Elle eut soudain la sensation que cela ne venait pas de l’extérieur. Ni de l’intérieur non plus. C’était en elle. Une alarme s’était déclenchée, un hurlement strident et terrifiant émergeant d’un niveau des plus instinctifs de son être : quelque chose était en train d’arriver à ses enfants, en ce moment même.

« Oh, non », murmura-t-elle.

Son esprit adulte la réprimanda.

C’était un cauchemar, Jenny. Dieu sait que tu as le droit d’en faire, après tout ce que tu as traversé pendant la semaine.

Oui… un cauchemar. C’était ça. Mais la sensation était puissante : l’impression d’être chassée, traquée, d’échapper à une mort certaine.

Cauchemar classique, Jen. Ce n’est pas du tout ce que tu crois.

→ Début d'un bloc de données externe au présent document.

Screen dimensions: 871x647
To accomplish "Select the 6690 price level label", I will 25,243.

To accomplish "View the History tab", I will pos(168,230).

Ce n’est pas quoi ? L’instinct maternel ? Bien sûr que non. C’était le genre d’imbécillité qu’on lisait dans les articles débiles des journaux de bonnes femmes, ou dans les récits intimes qu’on trouvait au milieu des « magazines pour mamans », des histoires de mères qui avaient senti l’appel à l’aide de leur enfant.

Mais c’était si intense, si vrai, que Jenny se redressa et porta la main à sa poitrine. Elle sentait la douleur, quelque chose en elle qui la faisait souffrir, comme si un ulcère à l’estomac venait de remonter jusqu’à son cœur.

«Je vous en prie… je vous en prie », murmura-t-elle en pleurs. D’énormes larmes roulèrent le long de ses joues, tandis que de la main elle se massait le sternum.

Elle aurait voulu se précipiter dans la rue et courir vers leur maison. Elle devait être à quoi… huit ou dix kilomètres ? Elle pourrait y arriver en une heure. Mais dehors, il faisait nuit noire : quelle direction fallait-il prendre ? Elle risquait de partir en courant pour se retrouver, le lendemain matin, encore plus loin que prévu, perdue au milieu d’une banlieue anonyme de Finchley.

Tes enfants ont besoin que tu te conduises de manière intelligente, Jenny. Pas comme une idiote. C’était un foutu cauchemar. Rallonge-toi. Repose-toi. Rien qu’un cauchemar… rien qu’un cauchemar. Tu verras les enfants demain.

Jenny obéit. Elle se rallongea. Mais elle ne parvint pas à retrouver le sommeil.